Once upon a time 1969
A鉄工所の争議問題は、Dさんの悩みや迷いはDさんがろうあ者であったために生じたと言うより、Dさんが労働争議の激しい闘いの渦の中で悩み・迷ったということであると「働くろうあ者を守る会」では考えた。
自分で判断できる聞こえの保障を
だれしも、労働争議に巻き込まれると悩み迷うものである。
生きる。
そのためには、だましも、裏切りも渦巻いて行く。
その時に、ろうあ者も主体的に判断できる「聞こえの保障」(ろうあ者のための単なる情報保障ではない。聞きたい、知りたい、理解したい、その上で自分なりの判断が出来るという保障。)が必要だと考えた。
学ぶ必要を感じた ろうあ者も手話通訳者も
労働者の権利や安全、いのちと健康を守ることを
「働くろうあ者を守る会」では、労働組合が聞こえないろうあ者の問題を全面的にとりあげるべきだとか。
Dさんの問題は、労働組合の闘いや労働運動とは別だととか。
そういう意見もあったが、むしろろうあ者も手話通訳者も、もっと労働者の権利や安全、いのちと健康を守ること、などなど労働運動が蓄積してきた経験を謙虚に学ばなければならないと切実に感じた。
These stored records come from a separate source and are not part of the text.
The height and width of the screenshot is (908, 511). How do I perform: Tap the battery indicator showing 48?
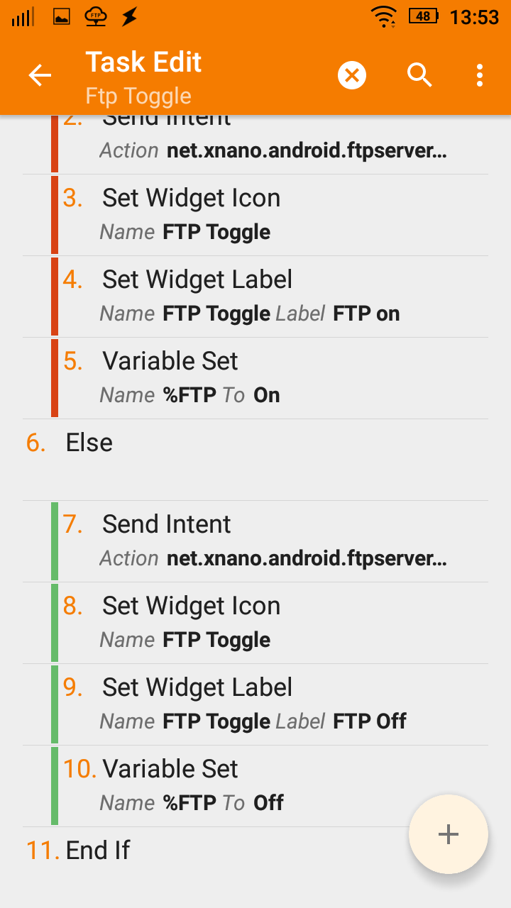click(424, 16)
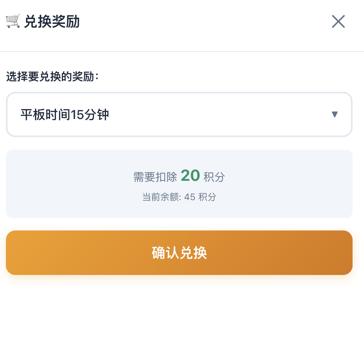The image size is (364, 338).
Task: Click the number 45 in current balance
Action: pos(189,197)
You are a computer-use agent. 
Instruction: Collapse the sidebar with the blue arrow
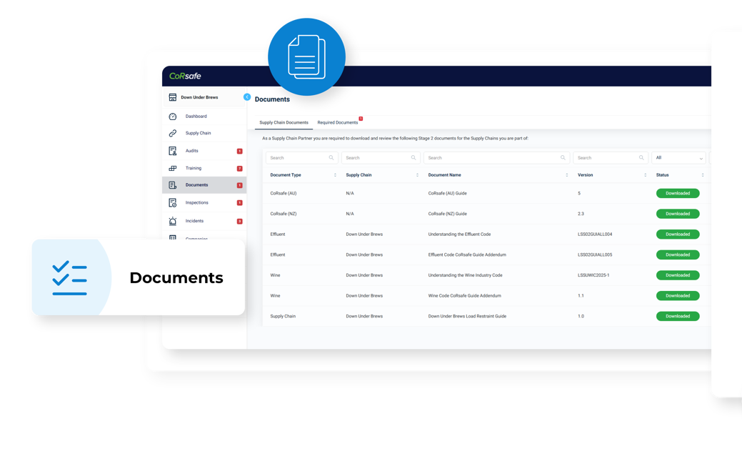[x=247, y=97]
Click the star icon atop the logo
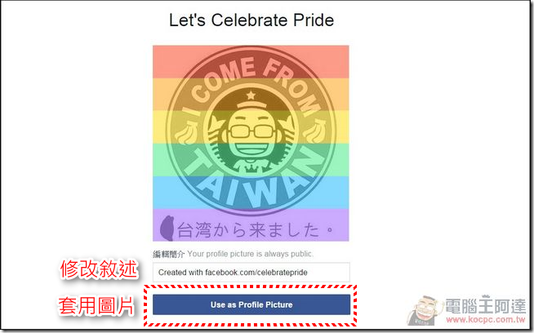The width and height of the screenshot is (534, 333). click(251, 95)
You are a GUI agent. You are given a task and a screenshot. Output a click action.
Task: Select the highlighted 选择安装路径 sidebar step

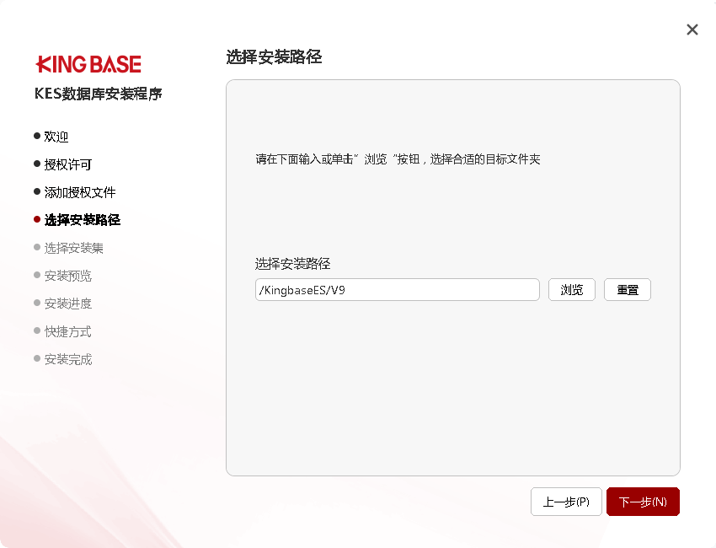point(83,220)
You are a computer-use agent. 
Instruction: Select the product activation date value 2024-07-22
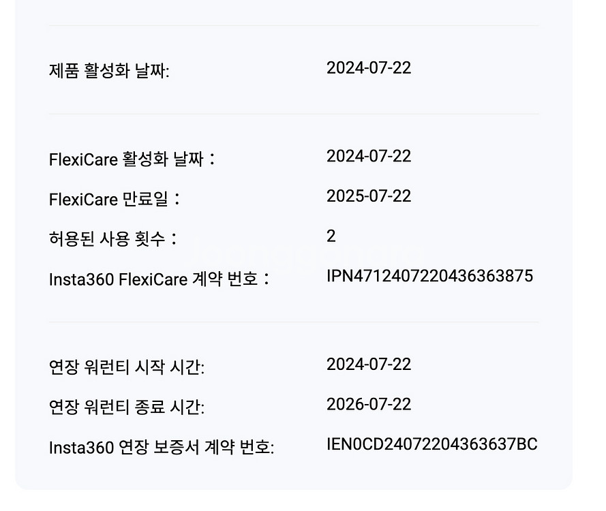coord(368,68)
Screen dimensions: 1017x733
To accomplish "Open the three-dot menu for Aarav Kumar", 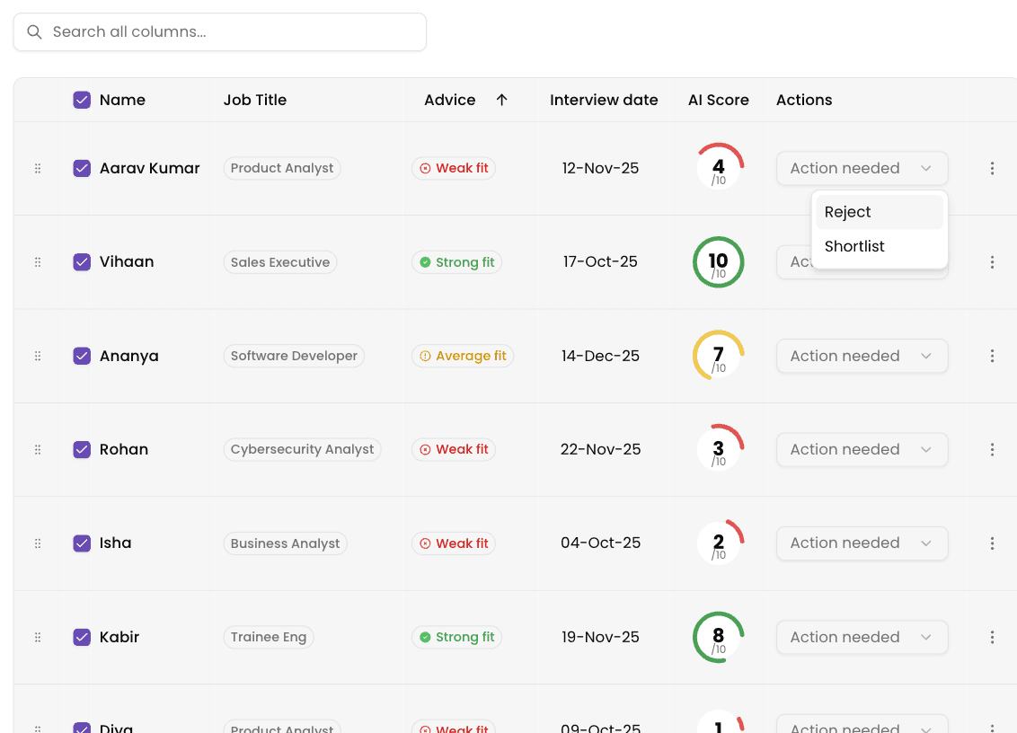I will pos(992,169).
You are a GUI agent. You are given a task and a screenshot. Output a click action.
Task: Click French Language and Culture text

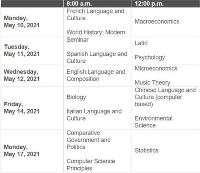tap(95, 14)
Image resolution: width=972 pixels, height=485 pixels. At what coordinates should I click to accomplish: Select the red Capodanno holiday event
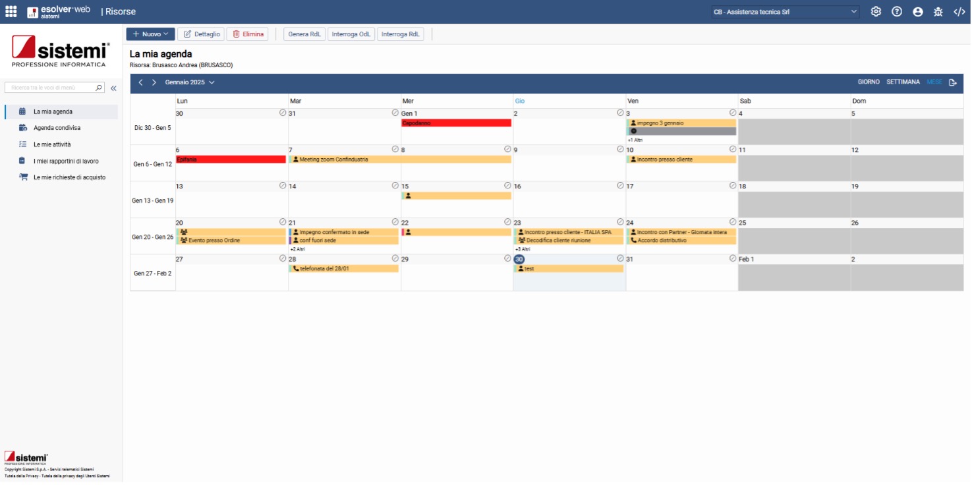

あまりにも、労働者の権利やいのちと健康を守ることについて知らなすぎたからである。
働くろうあ者の問題は、労働運動の中で
だから、働くろうあ者の問題は、ろうあ者問題だけでは解決できない、労働運動の中でこそ解決できるのだと考えた。
ろうあ者問題だけを別個に論じ、問題にするのではなく、それぞれぞれ関係する団体や人々と粘りに粘って協力出来る関係をつくる。
その広がりの中でろうあ者問題もひとつひとつ解決される。
ろうあ者側から自分たちだけの理解を強調しても、では、理解を求めている側の人々のことを理解しているのか、と自問すれば必ずしもそうでないことがある。
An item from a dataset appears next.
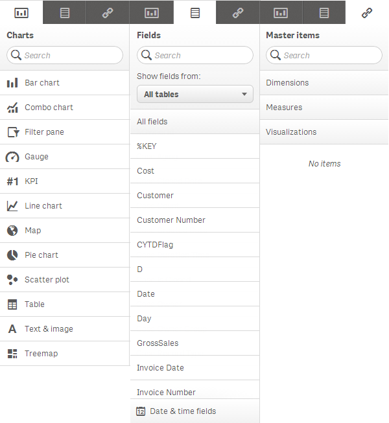
Task: Pick the Combo chart icon
Action: 12,108
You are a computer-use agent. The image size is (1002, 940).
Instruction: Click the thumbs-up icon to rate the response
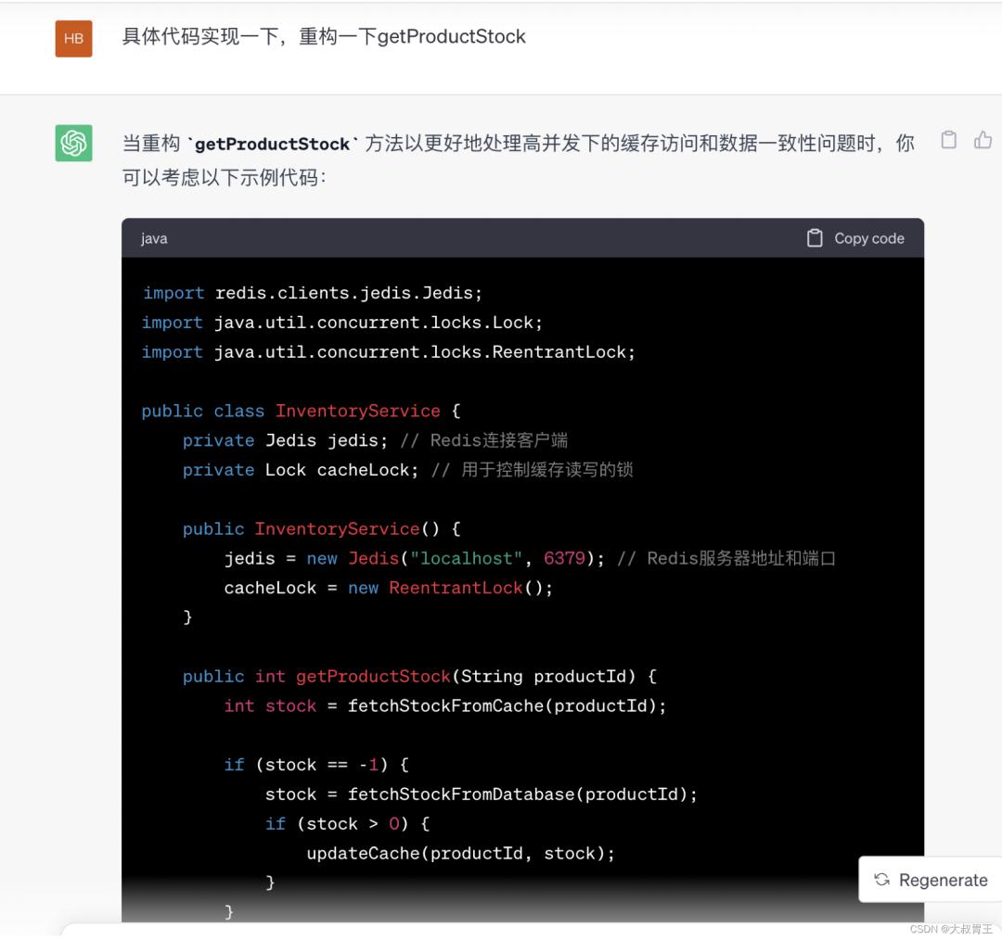click(983, 139)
現在は、露骨にろうあ者のことを偏見の眼で見て話をする人は少なくなったとも言える。
だが、本音はどうだろうか。
口先だけの理解は数え切れないが、最も聞こえないということの基本的問題では理解されていると言えるだろうか。
手話はオールマイティーではない 多くの限界もある
A鉄工所問題を今説明すると、即返ってくるのは
「労働組合の人が手話を覚えてくれれば」「ろうあ者の情報保障を考えてくれればいい」
という返事がしばしば返ってくる。
では、どのような手話通訳をするのか?
具体的にA鉄工所で起きた具体例で手話通訳をしてみてほしい。
と言うとほとんどの人が手話通訳出来ない。
手話通訳出来ない、と言うのも自分のプライドが許さないのだろうか、だだなにもしないでいるだけである。
手話はオールマイティーではない。
多くの限界もあるコミニケーション方法だと理解出来ていない人があまりも多いように思える。
働く者同士だから、通じ合うコミニケーション
思えばA鉄工所問題も労働組合の人たちが手話を覚えてくれたら、とは守る会の全員が思わなかったのはなぜか、と今頃思う。
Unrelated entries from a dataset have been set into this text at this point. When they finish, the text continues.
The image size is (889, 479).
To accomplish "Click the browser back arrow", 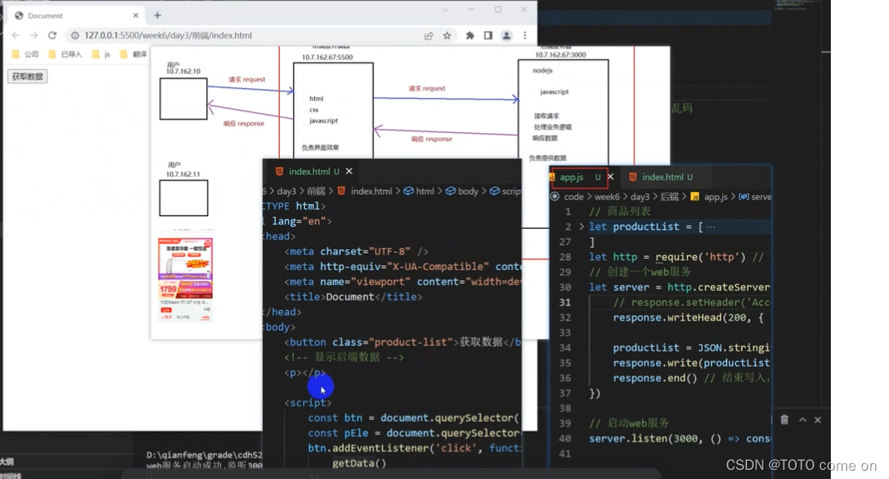I will click(15, 35).
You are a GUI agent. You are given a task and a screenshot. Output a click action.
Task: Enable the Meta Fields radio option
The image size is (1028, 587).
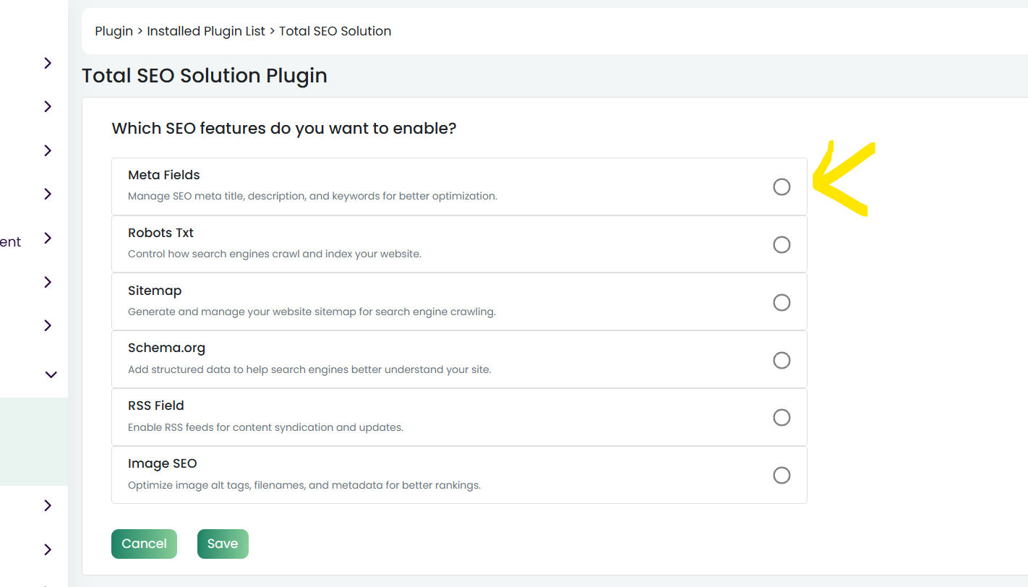point(781,187)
それは、手話が出来て通じたらいいと言うよりももっと深いところでみんなが考えていたからではないかと思う。
同じ職場で働く人同士には、その人たちだけが通じ合うこころのコミニケーションがある。
オハヨウ という言葉が聞こえなくても手をあげるだけで、夕べみんなと呑んだ心意気が通じる。
働く者同士だから、通じ合うコミニケーションに守る会の全員が気づき、それを大事にしようとしていたのではないか、と思う。
このことは、ろうあ者問題だけではないと思える。